TL;DR: If you understand code, or would like to understand code, genAI tools can be a useful tool for data analysis — but results depend heavily on the context you provide, and the likelihood of flawed calculations mean code needs checking. If you don’t understand code (and don’t want to) — don’t do data analysis with AI.
ChatGPT used to be notoriously bad at maths. Then it got worse at maths. And the recent launch of its newest model, GPT-5, showed that it’s still bad at maths. So when it comes to using AI for data analysis, it’s going to mess up, right?
Well, it turns out that the answer isn’t that simple. And the reason why it’s not simple is important to explain up front.
Generative AI tools like ChatGPT are not calculators. They use language models to predict a sequence of words based on examples from its training data.
But over the last two years AI platforms have added the ability to generate and run code (mainly Python) in response to a question.

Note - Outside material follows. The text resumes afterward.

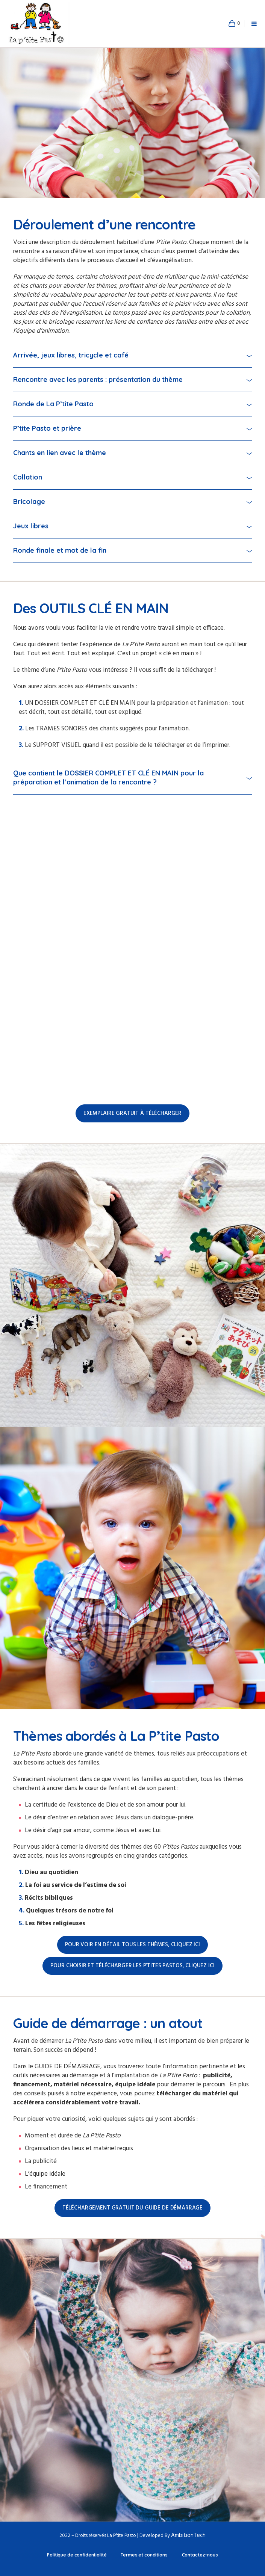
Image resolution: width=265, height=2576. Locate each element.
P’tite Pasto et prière (47, 428)
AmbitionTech (188, 2535)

This means that, for some questions, they will try to predict the code that a human would probably write to solve your question — and then run that code.
When it comes to data analysis, this has two major implications:
- Responses to data analysis questions are often (but not always) the result of calculations, rather than a predicted sequence of words. The algorithm generates code, runs that code to calculate a result, then incorporates that result into a sentence.
- Because we can see the code that performed the calculations, it is possible to check how those results were arrived at.